Here are some things to make my traveling go more smoothly.
Google Fi - your everywhere phone.
If you travel internationally, you should seriously consider Google Fi. With Google Fi, there is no need to change phones for different countries, set up new calling and data plans. You have one phone and one phone number then just travel. When you arrive at your destination, Fi will automatically connect to the local mobile network (both local and data) and you simply use your phone as you normally do. You can make and receive calls, browse the web and use your apps as if you were back home.
Checkpoint friendly backpacks - getting through TSA security checks.
Going through airport security checks require taking out your laptops and tablets so security can scan the contents. There are many checkpoint friendly backpacks out there now that opens flat with the laptop/tablet compartments separated from the main area of the backpack. The backpack can go through the scanner without having to take out the electronics and then its just a simple matter of zipping it back up and you can now run to catch your flight.
The backpack I currently use is the Everki Atlas which can also hook on to you luggage so you don’t have to be carrying on your back at all time.
Travel power strip and extension cord - don’t make enemies of your fellow travelers.
It’s rare now to see a person at the airport without an electronic device and most likely they have multiple ones. Although many aiport now provide charging stations, there is still not enough power outlets to go around. Be a good traveling citizen (and also save yourself the pain of having to find multiple outlets for your own charging needs) and bring along a outlet strip so you only need to use one wall outlet. I like ones that provides an extension so you’re not stuck having to stay right next to the outlet.
Voltage converter - don’t fry your electronics and your host’s residence when in a foreign country.
Different countries have different voltage/frequency/plugs standards for their electrical outlets. You can find yourself somewhere with the right voltage/frequency plug but discover that you can’t plug in because the outlet plug is different so it’s a good idea to have a power plug adapter/converter.
Additionally, you need to make sure that the voltage is compatible with your device. The standard in the US is 120V/60Hz (North America is 110/125V) but the majority of the world uses 220/240V. Fortunately, the power adapters of many electronics (laptops, phones, etc) are dual or mutli-voltage capable so many times you can simply plug it in directly. However, there are devices that are single voltage and these devices will require a voltage converter to avoid damage.

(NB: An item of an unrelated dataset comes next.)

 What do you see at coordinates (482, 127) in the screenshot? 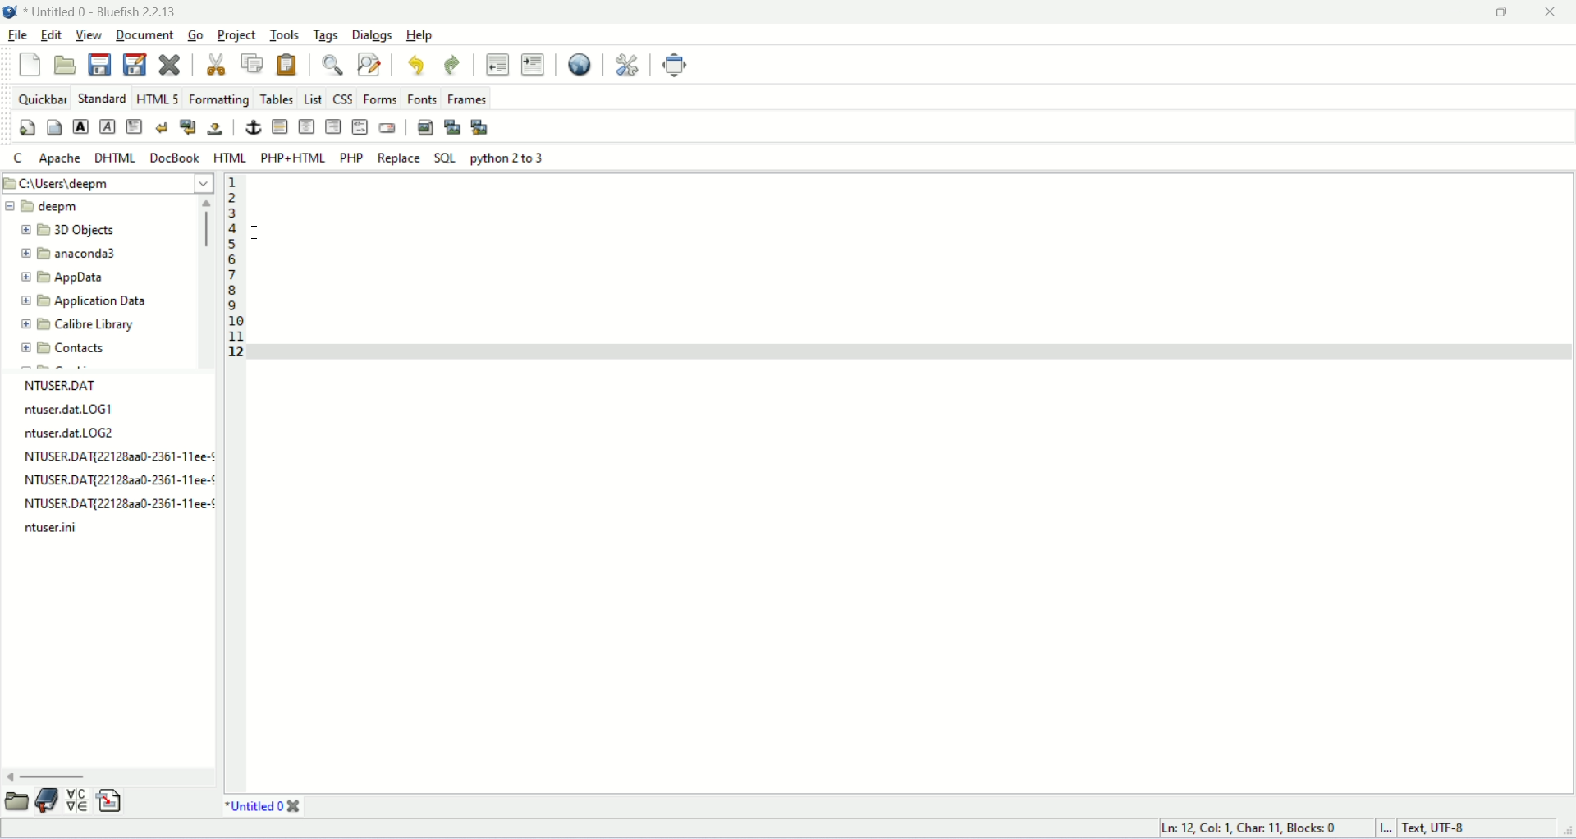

Look at the text of your device to determine whether you need a voltage converter. If it has a dash with a range (e.g 100-240V) then it can handle different voltages and won’t require a converter. If it has a slash then it only supports those voltages (e.g. 120/240V means 120V or 240V) so you still need to check that you’re plugging into a supported outlet. As long as it is being used with a supported voltage, you don’t need a voltage converter.
If the device only lists a single voltage or a very small range range (e.g. 110-120V) then it’s a single voltage devices and you’ll need a converter.